The worker also has to lift the earth and carry it some distance 
away. Only if it is for a distance of 20 metres or more will the 
worker get a small supplementary compensatory rate called the lead 
and lift rate. The two separate labour processes of digging the mud 
and then lifting it and clearing the area are combined into one and 
paid a single wage all over the country.

What is the magic governments use to get so much work done? Simply 
this: Invisibilise the second worker, the shadow who lifts the earth 
carrying 30 to 35 kilos of mud on her head, 150 times a day, 
sometimes climbing mounds of mud 30 feet high, to dump the load. To 
reach the productivity standards for a single wage set in different 
states, actually two workers are required. In many cases a couple 
works together and it is the woman who does the earth-lifting. 
Without her work less than half the amount specified would be dug. 
Yet in all the sites visited, with the exception of Manidhara 
village, Sadar block, West Midnapore in West Bengal, the woman worker 
was not paid at all.

In Manidhara, the panchayat had intervened to ensure equal wages for 
the woman worker. This was done by reducing the productivity standard 
to 50-60 cubic feet per worker so that a couple could complete 100 
cubic feet or more and get double wage. However, even here there was 
no calculation of earth-lifting as a separate process but it was only 
the creative thinking of the panchayat which ensured an equal wage 
for women workers.

In the FFWP sites single women cannot find independent work since the 
earth-lifting work they do is not calculated separately. We found the 
most tragic examples of two widows working together - one digging, 
the other lifting or a mother working with two children but even 
after an 11-hour workday, unable to meet even half the target.

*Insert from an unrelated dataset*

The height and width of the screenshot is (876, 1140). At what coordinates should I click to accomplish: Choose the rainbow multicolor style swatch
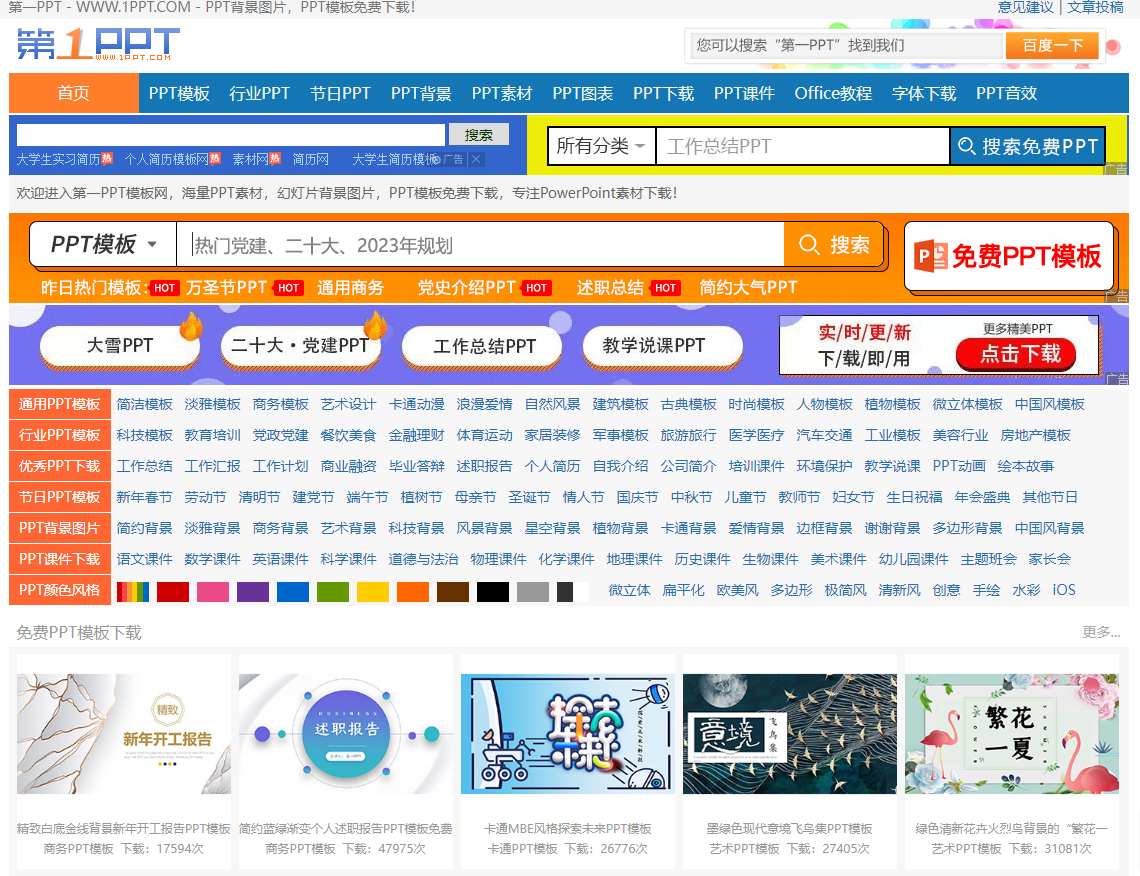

In the transport godowns of Ajmeri Gate in Delhi, a coolie lifting 
4,000 kilograms of sacks of grain from a truck parked next to a 
godown a few feet away would be paid a minimum of 180 rupees. In 
Mumbai it would be double the rate. The rates are low enough. But in 
villages in government-organised projects earth-lifters do the work 
for free.

There can be little doubt that this savage exploitation has gone 
unnoticed because women do most of the earth-lifting. But the main 
problem is the calculation of the work itself. The calculation of 
piece rates for earthwork requires drastic overhaul. Each activity 
like digging or lifting must be given a separate minimum wage. Only 
then will the invisible worker get her rightful due.

The writer is a CPM politburo member.